PAGE EXCERPT —
==========
75 yrs behind it, Madras Coffee House guards legacy fiercely
Shreya Roy Chowdhury | TNN
New Delhi: Volga, one of the oldest restaurant-bars of Connaught Place,
downed its shutters last week. But Madras Coffee House, another CP landmark,
turns 75 this year. The restaurant looks its age. As one of the last
vestiges of ‘Old CP’, it’s doggedly fighting all the forces conspiring to
turn it into a burger-flipping, pizza-tossing fastfood joint.
But it’s not off everyone’s radar either. Shiney Ahuja’s Vikram invites
Chitrangada Singh’s Gita to it in Hazaaron Khwaishen Aisi and Irrfan Khan
was there for a commercial. And old-timers still recall that everyone from
Indira Gandhi to Dharmendra has tried its filter coffee.
In the early 1930s, when his family — zamindars and cotton merchants —
went bankrupt, founder Hem Chand Jain moved from Ferozpur, Punjab, to Delhi.
‘‘It’s a Hindi-movie story,” says Gauri Shankar Nanda, Jain’s son-in-law who
now runs it. Initially, Jain made ends meet by selling ice-cream. Then, in
1935, he started the Shanghai Restaurant and Bar on the outer circle for
British soldiers in the cantonment. So emphatically British was the joint
that despite its *‘native*’ owner, says Nanda, it had a board outside with
the legend ‘‘Indians and dogs not allowed” inscribed upon it.
Inside, British soldiers danced with their lady friends to music by an
eight-piece band, ate Chinese food and sipped cocktails. Post Independence,
Jain changed it to Respo Milk Bar, made it shuddh shakahari and banished
alcohol — the bar now serves as a crockery cabinet. Indians were welcome.
Even now, the telephone number and electricity meter are registered in that
name.
But Jain wished to keep things moving. The milk bar became Madras Coffee
House in the early 50s — ‘‘when India became a Republic” and there was a
‘‘craze for south Indian food,” says Nanda. Then, after about 15 years
of near-constant reinvention, it stopped changing. Jain steered it till his
death in December 1977; Nanda, who gave up his export business to take up
the reins in 1998, wants only to keep things as they were.
‘‘Everything is undisturbed here,” says Nanda. The gloomy interior with
relics from its long, rich past, has its own charm. Customers — youngsters
out shopping, middle-aged professionals and the odd foreigner — use the same
chairs and red-top tables as the 40’s crowd; the water cooler (‘‘as old as
the restaurant”) is still there, even if it is not functional; a rickety
staircase to the first floor is the original one.
==========
INFORMATION PROVIDED —

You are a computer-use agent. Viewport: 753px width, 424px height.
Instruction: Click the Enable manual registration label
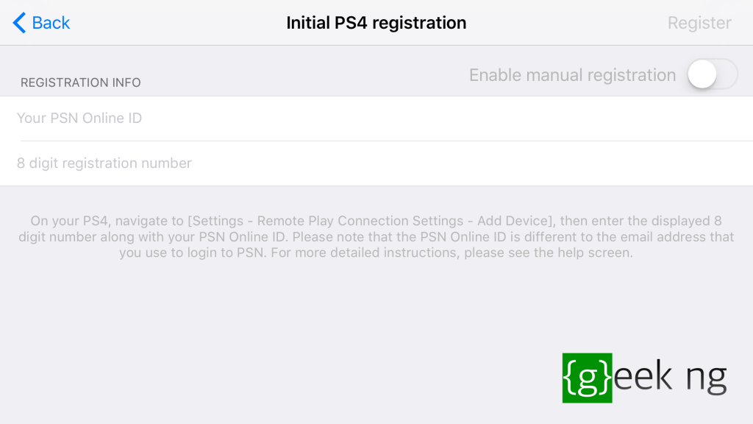(572, 75)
==========
TASK SET —
a) Please repeat the Madras Coffee House article word for word, from "In the early 1930s, when" to "Indians were welcome.".
b) In the Madras Coffee House article, what did Hem Chand Jain first sell in Delhi to make ends meet?

EXERCISE RESULTS —
a)
In the early 1930s, when his family — zamindars and cotton merchants —
went bankrupt, founder Hem Chand Jain moved from Ferozpur, Punjab, to Delhi.
‘‘It’s a Hindi-movie story,” says Gauri Shankar Nanda, Jain’s son-in-law who
now runs it. Initially, Jain made ends meet by selling ice-cream. Then, in
1935, he started the Shanghai Restaurant and Bar on the outer circle for
British soldiers in the cantonment. So emphatically British was the joint
that despite its *‘native*’ owner, says Nanda, it had a board outside with
the legend ‘‘Indians and dogs not allowed” inscribed upon it.
Inside, British soldiers danced with their lady friends to music by an
eight-piece band, ate Chinese food and sipped cocktails. Post Independence,
Jain changed it to Respo Milk Bar, made it shuddh shakahari and banished
alcohol — the bar now serves as a crockery cabinet. Indians were welcome.

b) He sold ice-cream.